Encore une fois, le texte cité n’est pas celui de l’article 67. En fait, tout ce paragraphe ― et l’idée même de la proposition de la CAQ, y compris le mot « déshérence » ― semblent tout droit tirés d’un texte intitulé « Une solution pragmatique à la fonction de lieutenant-gouverneur », publié à une date incertaine, mais apparemment avant 2012, par Gilles Laporte, un professeur d’histoire au CÉGEP du Vieux-Montréal. La CAQ ne le mentionne pas, ce qui fait drôlement ressembler sa position à du plagiat. (Quant à la source dont M. Laporte a tiré ses opinions constitutionnelles non-orthodoxes, il pourrait s’agir d’une page web du Ministère de la justice fédéral consacrée à la rédaction de textes législatifs en français, où le même langage apparaît. D’où vient-il? Mystère, pour moi… )

Bref, les affirmations de la CAQ ne tiennent pas la route. Supposons, cependant, qu’un hypothétique gouvernement caquiste propose à son homologue fédéral de collaborer à son projet. Que devrait répondre le gouvernement fédéral?

Tout d’abord, que ne pas nommer de lieutenant-gouverneur est tout simplement inconstitutionnel. L’article 58 de la Loi constitutionnelle de 1867 exige qu’il y ait un lieutenant-gouverneur (le texte anglais, seul officiel d’ailleurs, est encore plus clair à cet effet que la version française: « For each Province there shall be an Officer, styled the Lieutenant Governor […] ». Tout comme M. Harper agissait en flagrante violation de la constitution en refusant de nommer des sénateurs, malgré l’exigence claire du texte constitutionnel à cet effet, un gouvernement fédéral enfreindrait la constitution en se laissant convaincre par la proposition de la CAQ.

Par ailleurs, M. Laporte fait, dans son texte, un parallèle révélateur entre sa proposition et la nomination de sénateurs élus dans des élections provinciales.
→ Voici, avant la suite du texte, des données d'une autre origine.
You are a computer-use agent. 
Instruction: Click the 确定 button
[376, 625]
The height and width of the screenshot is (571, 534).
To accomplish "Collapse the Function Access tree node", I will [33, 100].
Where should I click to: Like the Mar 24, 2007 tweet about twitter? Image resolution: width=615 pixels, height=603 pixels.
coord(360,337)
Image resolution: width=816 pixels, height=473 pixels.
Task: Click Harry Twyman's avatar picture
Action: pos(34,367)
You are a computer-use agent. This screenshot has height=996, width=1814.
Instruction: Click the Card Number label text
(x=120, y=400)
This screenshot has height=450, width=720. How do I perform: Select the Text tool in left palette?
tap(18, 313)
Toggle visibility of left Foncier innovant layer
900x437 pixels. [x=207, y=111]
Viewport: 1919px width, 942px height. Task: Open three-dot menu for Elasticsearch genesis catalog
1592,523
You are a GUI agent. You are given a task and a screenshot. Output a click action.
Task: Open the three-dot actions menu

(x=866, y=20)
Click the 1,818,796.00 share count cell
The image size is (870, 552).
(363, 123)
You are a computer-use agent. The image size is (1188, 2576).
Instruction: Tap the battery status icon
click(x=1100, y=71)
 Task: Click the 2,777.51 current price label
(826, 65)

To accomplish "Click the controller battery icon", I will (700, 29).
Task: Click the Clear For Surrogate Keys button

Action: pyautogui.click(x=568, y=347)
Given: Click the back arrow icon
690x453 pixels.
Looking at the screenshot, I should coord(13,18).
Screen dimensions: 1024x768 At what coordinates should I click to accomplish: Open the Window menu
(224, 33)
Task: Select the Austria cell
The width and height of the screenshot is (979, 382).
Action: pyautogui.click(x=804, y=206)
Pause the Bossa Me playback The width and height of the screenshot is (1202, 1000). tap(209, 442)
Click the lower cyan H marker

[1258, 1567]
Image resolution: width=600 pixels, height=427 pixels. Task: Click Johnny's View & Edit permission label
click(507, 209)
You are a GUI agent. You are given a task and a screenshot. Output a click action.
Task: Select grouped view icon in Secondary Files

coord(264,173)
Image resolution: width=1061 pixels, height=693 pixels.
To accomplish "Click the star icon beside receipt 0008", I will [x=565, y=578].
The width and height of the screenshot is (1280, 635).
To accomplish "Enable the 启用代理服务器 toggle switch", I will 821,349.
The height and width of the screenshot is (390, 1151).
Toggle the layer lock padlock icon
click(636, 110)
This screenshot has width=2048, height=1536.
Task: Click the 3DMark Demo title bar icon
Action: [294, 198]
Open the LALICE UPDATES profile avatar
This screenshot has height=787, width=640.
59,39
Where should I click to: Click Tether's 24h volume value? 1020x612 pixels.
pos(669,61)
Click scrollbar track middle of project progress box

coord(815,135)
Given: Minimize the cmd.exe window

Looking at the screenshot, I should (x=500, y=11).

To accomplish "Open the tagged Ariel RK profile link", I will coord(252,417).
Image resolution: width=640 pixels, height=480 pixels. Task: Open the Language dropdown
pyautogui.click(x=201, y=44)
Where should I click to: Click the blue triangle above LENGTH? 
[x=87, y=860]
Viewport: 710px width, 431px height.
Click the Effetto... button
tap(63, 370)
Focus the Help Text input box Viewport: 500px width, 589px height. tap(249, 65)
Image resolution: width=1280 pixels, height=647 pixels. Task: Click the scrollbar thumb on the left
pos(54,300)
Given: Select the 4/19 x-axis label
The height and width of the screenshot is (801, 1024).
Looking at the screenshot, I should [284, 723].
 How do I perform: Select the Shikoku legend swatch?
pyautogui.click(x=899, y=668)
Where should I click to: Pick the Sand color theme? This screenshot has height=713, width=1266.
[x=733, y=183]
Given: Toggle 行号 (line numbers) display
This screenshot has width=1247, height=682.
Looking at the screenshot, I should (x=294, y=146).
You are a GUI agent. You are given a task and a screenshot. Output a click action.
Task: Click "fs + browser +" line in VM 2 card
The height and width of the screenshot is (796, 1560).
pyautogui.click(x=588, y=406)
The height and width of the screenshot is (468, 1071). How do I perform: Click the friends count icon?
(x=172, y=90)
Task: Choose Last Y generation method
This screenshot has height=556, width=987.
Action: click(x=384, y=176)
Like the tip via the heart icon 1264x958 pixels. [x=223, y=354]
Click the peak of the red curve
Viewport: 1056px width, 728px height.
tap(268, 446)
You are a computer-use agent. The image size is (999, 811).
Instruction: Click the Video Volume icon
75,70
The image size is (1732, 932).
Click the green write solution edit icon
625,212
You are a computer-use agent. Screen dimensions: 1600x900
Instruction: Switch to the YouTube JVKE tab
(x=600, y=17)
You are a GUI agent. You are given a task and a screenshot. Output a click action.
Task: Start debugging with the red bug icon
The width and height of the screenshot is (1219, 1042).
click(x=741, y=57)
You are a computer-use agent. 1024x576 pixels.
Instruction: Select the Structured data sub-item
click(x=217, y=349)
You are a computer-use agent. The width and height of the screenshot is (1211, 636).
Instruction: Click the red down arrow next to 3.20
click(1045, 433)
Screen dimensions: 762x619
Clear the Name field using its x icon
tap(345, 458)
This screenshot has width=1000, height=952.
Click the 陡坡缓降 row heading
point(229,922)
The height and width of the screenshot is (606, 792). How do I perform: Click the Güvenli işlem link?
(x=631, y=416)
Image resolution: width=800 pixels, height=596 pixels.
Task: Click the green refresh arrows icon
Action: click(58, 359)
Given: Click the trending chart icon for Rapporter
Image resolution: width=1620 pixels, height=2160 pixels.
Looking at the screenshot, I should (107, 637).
Or, dans le Renvoi relatif à la réforme du Sénat, 2014 CSC 21, [2014] 1 R.C.S. 704, la Cour suprême s’est dite d’avis que la transformation du Sénat en organe élu qui résulterait de la généralisation de cette pratique serait une modification de l’ « architecture » de la constitution, et ne pourrait se faire que par un amendement constitutionnel. De la même façon, l’abolition détournée de la charge du lieutenant-gouverneur, que vise ouvertement la proposition de la CAQ, est un amendement constitutionnel, qui ne pourrait être adopté qu’en suivant la procédure appropriée (en l’occurrence, celle prévue par le paragraphe 41(a) de la Loi constitutionnelle de 1982).

Par ailleurs, le gouvernement fédéral pourrait ajouter que, même sans égard à son inconstitutionnalité, la proposition de la CAQ est une bien mauvaise idée. L’ « administrateur » qui remplace le lieutenant-gouverneur du Québec pendant son absence est un juge de la Cour d’appel. Qu’un juge puisse exercer temporairement des fonctions vice-royales qui ne sont aucunement discrétionnaires ne pose pas de problème. Cependant, toutes les fonctions d’un lieutenant-gouverneur ne sont pas de cette nature. Le représentant de la Reine peut être appelé à exercer un jugement indépendant, notamment lorsqu’il s’agit de décider à qui confier la formation d’un gouvernement dans une situation où aucun parti n’a de majorité à l’Assemblée nationale. Un tel jugement est aussi, bien entendu, susceptible d’être controversé et critiqué sur le plan politique. Placer un juge dans l’obligation de porter un tel jugement, c’est compromettre son indépendance et l’exposer à des critiques n’ayant strictement rien à voir avec sa fonction première.

J’ai déjà écrit que la décision de M. Harper et l’intention de M. Mulcair témoignaient d’une désobéissance flagrante à la constitution et d’un mépris profond pour la primauté du droit. Si j’hésite à qualifier la position de la CAQ de la même manière, c’est uniquement parce que son ignorance de la constitution semble si profonde qu’on ne saurait l’accuser de chercher à y désobéir sciemment. Mais à défaut d’être une forme perverse de désobéissance civile prônée par un parti qui aspire à gouverner le Québec, et donc à y faire respecter la loi et l’ordre, c’est tout simplement du n’importe quoi.